No menos dejan de ser pródigas las huellas gráficas de Virgil Díaz, en “Lilís y Alejandrito”, con ubicaciones muy precisas, y por supuesto, las memorias de la ciudad de Damirón en “De soslayo”, imágenes vívidas de la ciudad letrada, las aventuras de los postumistas, de Moreno Jimenes, quien entraba y salía en busca de las esencias telúricas de la dominicanidad.

Recuerdo la ciudad en “Rufino”, de García Godoy, como la ciudad ocupada por las ínsulas interiores; como la llegada de Cesáreo Guillermo o algunos de los fusilamientos de Lilís detrás de la puerta del Conde cuando era un vertedero y la hacienda La Primavera no había sido explotada por el puertorriqueño Pedro Lluberes para expandir la ciudad hacia el oeste en lo que será Gascue. No sin antes dejar atrás dos imágenes interesantes: el poeta Humberto Doucoudray saliendo en un barco del muelle de Santo Domingo y un personaje que regresa a la ciudad desde el extranjero y su desencuentro en “Inexorable” de Arturo Roque Freites.
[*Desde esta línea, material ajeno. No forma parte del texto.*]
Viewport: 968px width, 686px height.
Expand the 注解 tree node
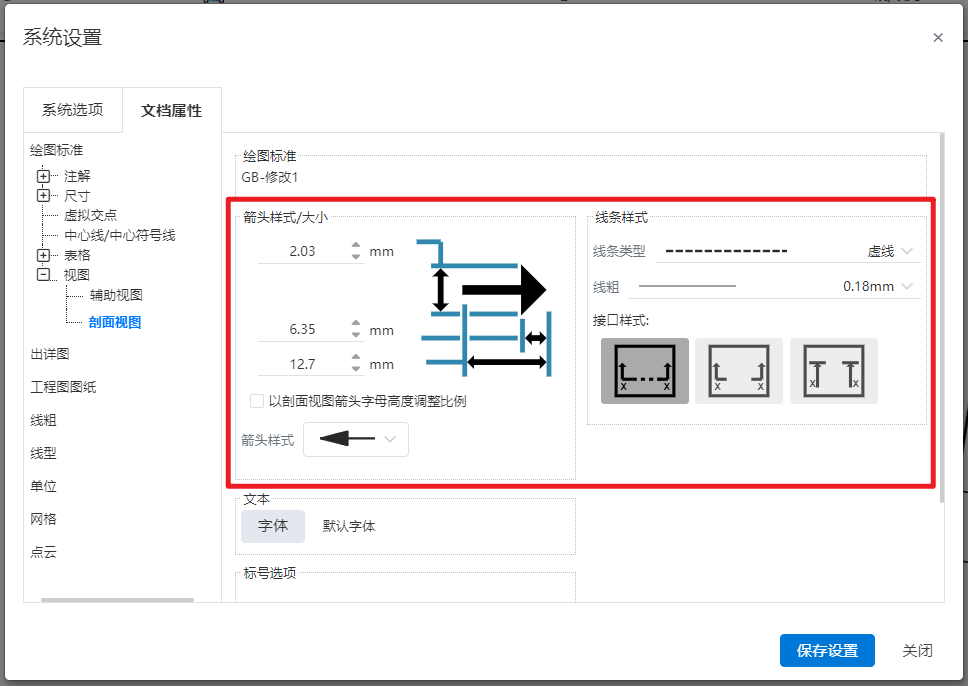click(43, 176)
La entrada de tropas en “Los carpinteros” de Balaguer y las descripciones de los edificios coloniales en “Ciudad romántica”, del mismo autor. Interesante visión de un cibaeño sobre la ciudad cuando otro, el santiagués Mario Fermín Cabral, proponía el cambio de nombre por ciudad Trujillo. Es la ciudad que aparece en “ Los enemigos de la tierra”, de Requena, y en los cuentos de Marrero, en “Balsié”, como en “En busca de enganche” que muestra al campesino como una otredad, más allá, “Juan mientras la Ciudad crecía”, de Carlos Federico de Pérez, quien describe los estragos del huracán San Zenón.
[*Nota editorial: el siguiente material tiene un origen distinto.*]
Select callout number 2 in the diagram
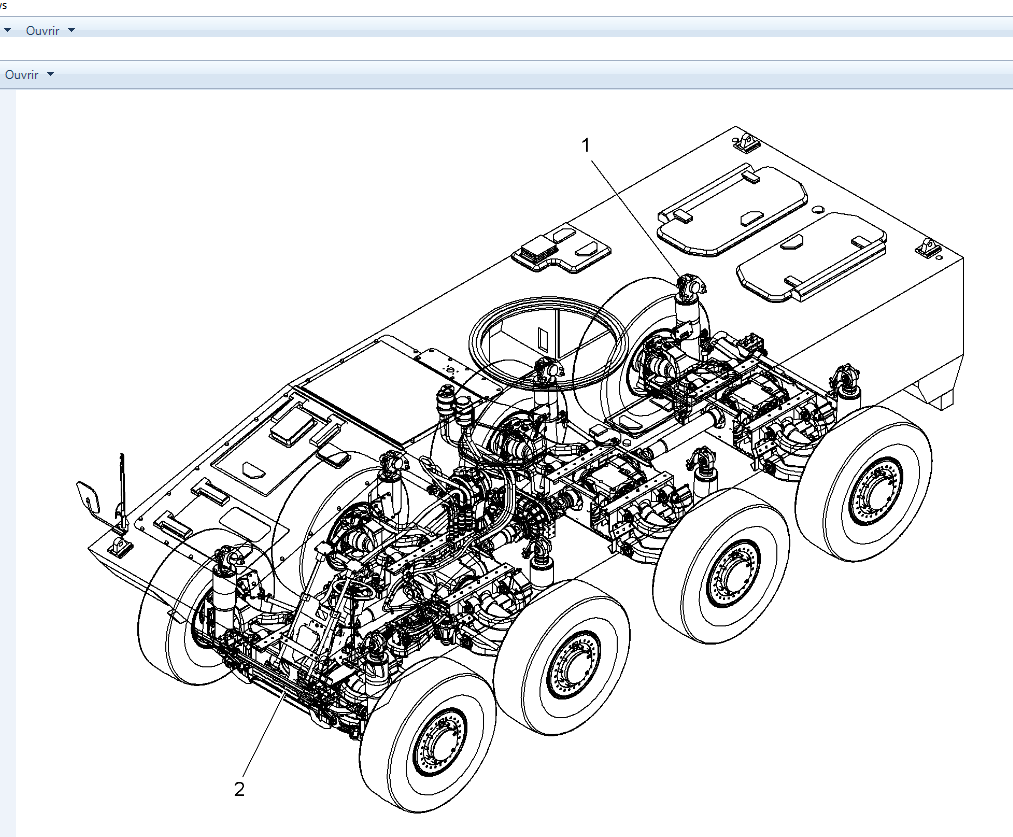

La ciudad de los años treinta y el cuarenta narrada en las memorias de dos petromacorisanos, Orlando de Haza y Alburquerque Zayas Bazán. La juventud de los cuarenta y el fin de la guerra, luego vienen hermosas imágenes en los cincuenta ya construida la Ciudad Universitaria y unas nuevas representaciones de espacio de cultura moderna con el piso que le ponen los exiliados españoles y cuyas improntas encontramos en los relatos de Almoina, del vasco Jesús de Galíndez ,y las memorias de Hans Weiss Delgado, para terminar en el relato de Ramón Francisco que nos da el sentido espacial de la ciudad y como se fue agrandando.

La literatura en la década del cincuenta o es muy regionalista en la colección de cuentos. “Cibao”, de Hernández Franco, o en “Punto Sur” , de Lacay Polanco. También es muy existencialista en Teté Robiou y en los cuentos de Díaz Grullón de “Un día cualquiera” y tendrá una referencialidad clásica en “La ciudad inefable” de Franklin Mieses Burgos. Es también la ciudad de Lacay Polanco en “En su niebla”, con la calle El Conde sus grandes tiendas que ya Mir había retratado en sus primeros versos. “En su niebla” Ernesto Lasalle, definitivamente enamorado de Mabel, es un personaje que se enclava en la ciudad, en los bares y tertulias donde acudían los poetas, como en La Cafetera, con la presencia de Franklin Mieses Burgos, pero es interesante la narrativa sobre Ciudad Nueva que variadas referencias tendrá en la narrativa de la Guerra de Abril y en los cuentos de René del Risco y Bermúdez. Es la ciudad en que el poeta refiere una casa con balcón frente al mar y algunas fotos de La feria de la Paz.